From the third grade on, I've had glasses. They were for the longest time the cheap and bright pastel plastic ones you buy for little girls with bad vision so they would less likely get broken if misplaced. They never complimented my face, but neither did the Dutch boy bangs and Peter Pan collar uniform shirts I wore for most of my life in private school. In my first year of high school and for reasons I am still unsure of, I donned a pair or bright red framed glasses a la Sally Jesse Raphael. Luckily for my style ignorance, I was able to get contact lenses soon after that, and glasses became a secondary option for proper sight, a thing I didn't have to deal with until it was almost time to go to bed.

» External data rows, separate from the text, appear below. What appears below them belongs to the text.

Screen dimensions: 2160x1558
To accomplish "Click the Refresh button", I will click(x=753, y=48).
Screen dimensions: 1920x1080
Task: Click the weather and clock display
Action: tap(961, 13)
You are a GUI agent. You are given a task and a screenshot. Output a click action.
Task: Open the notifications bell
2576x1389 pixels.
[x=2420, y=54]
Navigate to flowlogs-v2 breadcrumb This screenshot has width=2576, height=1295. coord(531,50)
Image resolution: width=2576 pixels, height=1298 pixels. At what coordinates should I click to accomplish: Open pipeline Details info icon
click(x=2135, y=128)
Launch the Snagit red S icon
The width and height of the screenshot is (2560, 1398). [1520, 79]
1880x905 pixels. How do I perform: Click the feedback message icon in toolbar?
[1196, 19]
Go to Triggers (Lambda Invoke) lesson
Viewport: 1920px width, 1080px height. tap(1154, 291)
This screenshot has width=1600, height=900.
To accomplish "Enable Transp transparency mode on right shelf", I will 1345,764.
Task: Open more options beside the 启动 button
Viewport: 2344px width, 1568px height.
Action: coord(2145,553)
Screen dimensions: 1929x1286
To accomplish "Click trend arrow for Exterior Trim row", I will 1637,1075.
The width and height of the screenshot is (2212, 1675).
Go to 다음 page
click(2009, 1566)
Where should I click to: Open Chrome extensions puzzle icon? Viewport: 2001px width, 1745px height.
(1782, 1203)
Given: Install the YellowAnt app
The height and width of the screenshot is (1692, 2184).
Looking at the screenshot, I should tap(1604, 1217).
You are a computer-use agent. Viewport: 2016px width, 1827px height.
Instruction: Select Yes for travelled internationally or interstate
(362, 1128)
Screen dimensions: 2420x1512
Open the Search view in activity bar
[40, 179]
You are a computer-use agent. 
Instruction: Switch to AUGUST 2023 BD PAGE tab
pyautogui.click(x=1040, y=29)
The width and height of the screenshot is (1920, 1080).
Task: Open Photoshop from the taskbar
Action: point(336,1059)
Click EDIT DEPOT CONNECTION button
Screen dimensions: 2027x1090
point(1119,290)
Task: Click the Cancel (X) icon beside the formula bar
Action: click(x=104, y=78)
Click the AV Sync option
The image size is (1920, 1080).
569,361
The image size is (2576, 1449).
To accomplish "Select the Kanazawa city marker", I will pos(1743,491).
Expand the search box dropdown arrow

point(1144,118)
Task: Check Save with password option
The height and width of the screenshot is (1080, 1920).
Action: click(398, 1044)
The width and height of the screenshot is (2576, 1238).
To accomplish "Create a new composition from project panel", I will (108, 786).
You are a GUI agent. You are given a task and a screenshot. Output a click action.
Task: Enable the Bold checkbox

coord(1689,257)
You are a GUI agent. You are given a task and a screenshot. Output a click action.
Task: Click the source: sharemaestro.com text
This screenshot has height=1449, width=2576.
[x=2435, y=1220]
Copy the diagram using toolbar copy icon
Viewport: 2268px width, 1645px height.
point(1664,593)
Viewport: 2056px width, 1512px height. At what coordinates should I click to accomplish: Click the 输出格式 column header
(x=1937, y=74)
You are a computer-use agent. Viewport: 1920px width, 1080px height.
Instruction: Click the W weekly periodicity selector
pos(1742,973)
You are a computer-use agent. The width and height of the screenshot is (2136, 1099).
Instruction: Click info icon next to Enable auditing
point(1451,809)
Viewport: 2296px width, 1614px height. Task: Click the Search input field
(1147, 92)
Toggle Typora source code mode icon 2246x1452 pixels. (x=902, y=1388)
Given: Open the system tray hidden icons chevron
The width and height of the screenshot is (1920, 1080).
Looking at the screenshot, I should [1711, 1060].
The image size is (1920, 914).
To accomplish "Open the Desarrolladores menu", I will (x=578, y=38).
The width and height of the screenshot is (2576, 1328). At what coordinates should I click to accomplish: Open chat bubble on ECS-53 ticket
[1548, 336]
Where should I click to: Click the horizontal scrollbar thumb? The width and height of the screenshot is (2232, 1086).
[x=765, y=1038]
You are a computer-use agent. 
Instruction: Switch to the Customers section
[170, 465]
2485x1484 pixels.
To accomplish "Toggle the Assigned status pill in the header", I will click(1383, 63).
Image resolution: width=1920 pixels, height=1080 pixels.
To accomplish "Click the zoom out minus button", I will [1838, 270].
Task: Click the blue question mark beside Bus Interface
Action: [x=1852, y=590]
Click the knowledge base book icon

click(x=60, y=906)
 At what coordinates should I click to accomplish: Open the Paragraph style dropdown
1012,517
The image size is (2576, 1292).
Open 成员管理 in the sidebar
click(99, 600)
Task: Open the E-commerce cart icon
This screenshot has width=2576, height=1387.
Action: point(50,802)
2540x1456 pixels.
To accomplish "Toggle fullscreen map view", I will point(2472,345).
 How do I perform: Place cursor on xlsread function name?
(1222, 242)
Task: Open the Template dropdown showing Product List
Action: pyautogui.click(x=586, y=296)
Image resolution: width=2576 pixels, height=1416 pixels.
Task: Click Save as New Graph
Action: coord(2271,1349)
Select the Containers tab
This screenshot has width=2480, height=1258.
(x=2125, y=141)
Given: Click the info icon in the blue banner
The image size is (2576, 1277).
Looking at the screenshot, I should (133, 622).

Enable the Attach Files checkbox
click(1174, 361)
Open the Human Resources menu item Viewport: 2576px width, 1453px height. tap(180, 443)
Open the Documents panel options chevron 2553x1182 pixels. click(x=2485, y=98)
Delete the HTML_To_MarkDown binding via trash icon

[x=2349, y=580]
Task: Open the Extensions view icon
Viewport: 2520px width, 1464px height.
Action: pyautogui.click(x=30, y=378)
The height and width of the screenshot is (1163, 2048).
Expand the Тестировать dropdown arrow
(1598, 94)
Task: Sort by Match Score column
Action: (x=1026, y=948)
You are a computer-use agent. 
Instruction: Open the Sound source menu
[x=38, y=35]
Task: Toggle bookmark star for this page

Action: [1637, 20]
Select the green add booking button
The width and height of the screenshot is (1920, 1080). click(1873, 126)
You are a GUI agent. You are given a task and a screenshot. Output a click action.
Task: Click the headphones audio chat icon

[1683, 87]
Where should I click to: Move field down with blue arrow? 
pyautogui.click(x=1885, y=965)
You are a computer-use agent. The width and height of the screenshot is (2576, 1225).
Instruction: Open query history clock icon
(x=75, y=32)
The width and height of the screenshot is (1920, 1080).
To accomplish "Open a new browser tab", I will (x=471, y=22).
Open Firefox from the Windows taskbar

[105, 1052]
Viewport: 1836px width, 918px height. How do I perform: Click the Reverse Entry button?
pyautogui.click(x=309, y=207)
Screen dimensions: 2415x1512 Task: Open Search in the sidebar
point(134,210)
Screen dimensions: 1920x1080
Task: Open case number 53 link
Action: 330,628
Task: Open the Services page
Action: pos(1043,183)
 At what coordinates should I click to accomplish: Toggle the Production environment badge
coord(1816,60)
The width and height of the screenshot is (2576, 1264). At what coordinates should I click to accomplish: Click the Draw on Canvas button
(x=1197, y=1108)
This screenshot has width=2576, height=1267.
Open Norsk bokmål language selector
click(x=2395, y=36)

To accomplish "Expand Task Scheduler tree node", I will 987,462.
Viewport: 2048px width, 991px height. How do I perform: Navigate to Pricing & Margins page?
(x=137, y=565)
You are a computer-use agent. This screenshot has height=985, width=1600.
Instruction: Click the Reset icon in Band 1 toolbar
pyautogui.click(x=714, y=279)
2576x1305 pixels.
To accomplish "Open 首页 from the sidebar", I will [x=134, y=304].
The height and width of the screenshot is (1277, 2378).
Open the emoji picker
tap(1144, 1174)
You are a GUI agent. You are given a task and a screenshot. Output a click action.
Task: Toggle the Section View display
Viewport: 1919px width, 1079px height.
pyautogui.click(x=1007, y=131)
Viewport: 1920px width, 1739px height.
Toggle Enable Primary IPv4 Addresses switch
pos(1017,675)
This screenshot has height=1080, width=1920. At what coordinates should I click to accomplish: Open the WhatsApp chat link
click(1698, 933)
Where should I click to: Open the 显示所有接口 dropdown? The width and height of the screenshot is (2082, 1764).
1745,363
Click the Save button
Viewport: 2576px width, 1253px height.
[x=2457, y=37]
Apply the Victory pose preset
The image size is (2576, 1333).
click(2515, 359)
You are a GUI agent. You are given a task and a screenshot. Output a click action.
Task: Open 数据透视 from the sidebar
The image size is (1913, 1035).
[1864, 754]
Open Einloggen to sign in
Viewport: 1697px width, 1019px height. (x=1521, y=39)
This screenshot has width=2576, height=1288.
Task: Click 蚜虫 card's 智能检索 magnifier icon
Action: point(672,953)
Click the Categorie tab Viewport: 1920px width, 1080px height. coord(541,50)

Now in my apartment, I have a pair of glasses in my old prescription from over 2 years ago still in a case on the bottom shelf in my bathroom. The pair I am wearing now as I write this is to date the first pair of glasses that I have owned that I actually like wearing, the first pair I think I ever bought with my own money. Since my vision has been bad for so long, and I have astigmatism in both eyes, glasses and contacts have always been expensive for me, and since my parents always had to buy them before, I had to work with what they could afford. Anyone who owns glasses or had to wear them as a child knows what I am talking about. There was always that rack of frames your mother guided you to, the cheapest and ugliest ones in the entire shop. Your mother knew things you didn't: that you would grow out of them within a year (either in strength or size), that you would break them or misplace them, that you were her child, despite the things that you knew: you would be ridiculed in some fashion, you would be embarrassed even further for your bad eyes, you would never get asked to the prom. In debates like these, the one with the wallet usually won, and you got over it.

I felt the pinch in my own wallet when I purchased the ones I am wearing now. Altogether, even with my crappy HMO, I dished out about $300 for them. I keep the old ones for the same reasons we all do; I know that even as I consider myself grown up, it never hurts to have a back up pair of glasses, even if they will give you headaches because they are now far too weak for your eyes, but at least you will be able to see at all. The old ones are round and unflattering, whereas the new ones are oval and thinner so as not to give me that ever attractive goldfish look common for a prescription that enables someone who cannot see normally a foot past her nose to see clearly for at least a few blocks. The lovely comparison to now outdated Coke bottles. Ah, the memories I could share.

We all keep the ugly parts of ourselves, both in the past and present, near us as a backup for when we are unable to be beautiful for the world. To remind us of where we were, what we looked like, how we have changed, and maybe to our chagrin, how we haven't changed at all. Some of us have our old retainer cases that we now use to store spare change, or a pair of jeans we may never, ever fit into again, or, God, those awful yearbooks. As long as we have markers like this to declare time, I am not so worried about how fast we grow up these days, how swiftly our world is aging us.

Right now, I'm wearing the first pair of glasses I've paid for on my own. However, scattered in my apartment are two pairs of old glasses, both of them much larger, and clunky, and ugly. I keep them, like Templeton, both in case of breakage, and also as signposts of where I've been. In a few years, when they know more about the long-term effects, I'm going to look into LASIK, and try to leave a few more pieces of who I used to be behind. But I'll always keep a pair of glasses around.

Every time I get a new pair of glasses I go through the same "drill". I am a big guy, 193 cm (6'4"), so I need a fairly large frame.

I go through all the gold-rim frames on display and end up asking if they have one that is larger.

Inevitably, they say no, but they do have one in silver. To that I always say, "But I can't wear silver."

They always act very surprised and ask why.

"Because I'm a redhead!"

My skin, as that of most redheads has a golden tone and requires warm, fall colors. Gold looks perfect on me, while silver does not.

When I say that, their face always displays signs of sudden enlightenment. "Oh, I never thought of that," they say apologetically. Then they open a drawer and pull out a perfectly sized gold-rim frame. Never fails!

I'm also a tall person, whizkid, and I also have a tougher problem. My skin is rather acidic. My last pair of glasses had to be replaced because the frame was eaten through. I washed them daily, but to no avail.

I ended up getting titanium-framed glasses. I've had the frame over two years, and they look as good as when I bought them. They have an antique warm brown/grey tone and a tortise accent. They've survived Thailand, kids and dogs. If you're looking for frames that will last and not bend, try titanium. I've never had to have these adjusted. They were an excellent investment.

In answer to Rancid_Pickles writeup it isn't true that titanium frames don't bend...believe me, they bend very well when you shift your entire weight onto the foot you have just placed on them (ever since that incident I have always been wary of placing my glasses on the floor, but there are times when it just can't be avoided).
However, although I had mashed them completely flat I managed to bend them back into shape, but since that I haven't had to adjust them either.

Oh, and the light weight is also a big plus IMHO.